## Exercise directions
Take the entries below and retype them word for word, excluding the images.

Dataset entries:
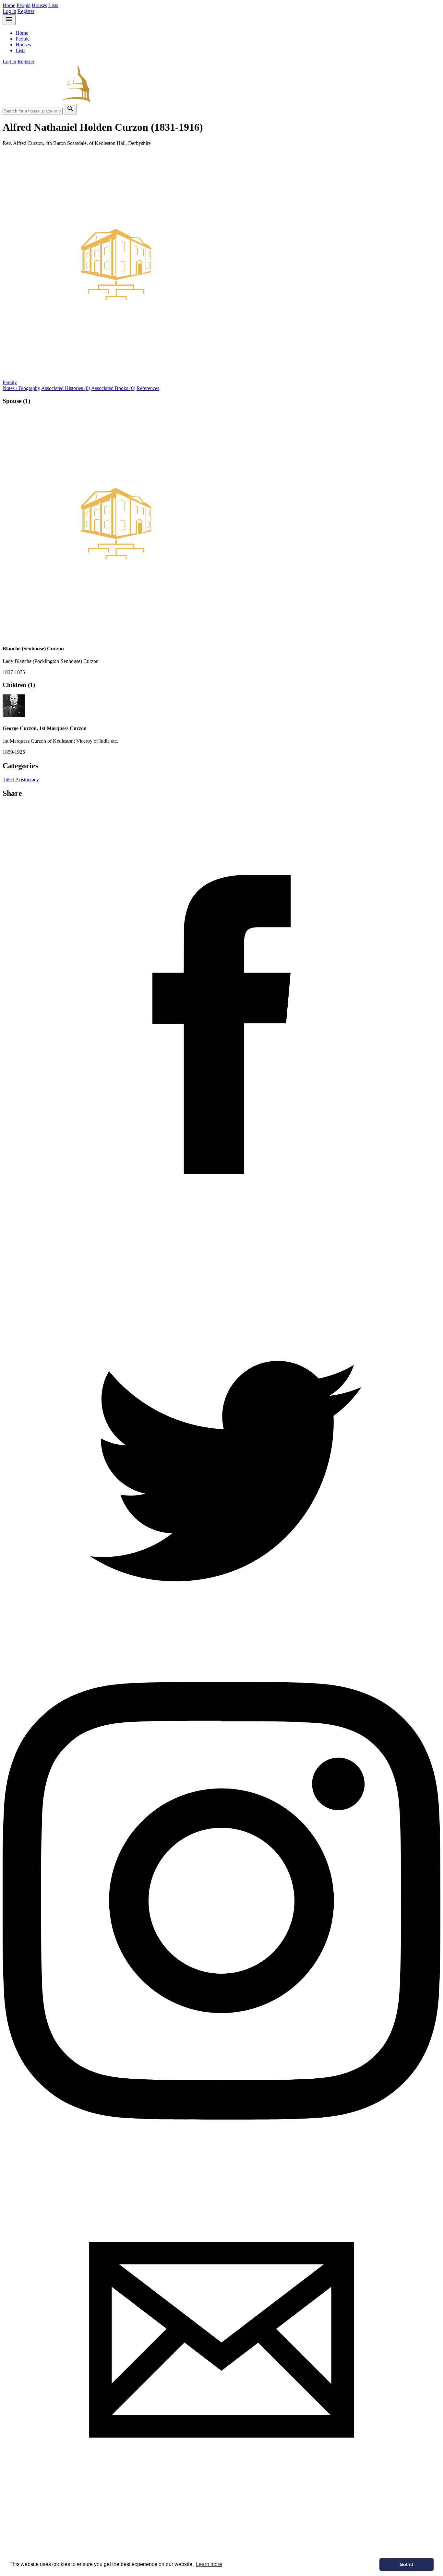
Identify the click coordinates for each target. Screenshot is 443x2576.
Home (9, 5)
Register (26, 11)
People (23, 5)
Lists (53, 5)
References (148, 388)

## Exercise result
Identify the click coordinates for each target. Screenshot is 443x2576.
Home (9, 5)
Register (26, 11)
People (23, 5)
Lists (53, 5)
References (148, 388)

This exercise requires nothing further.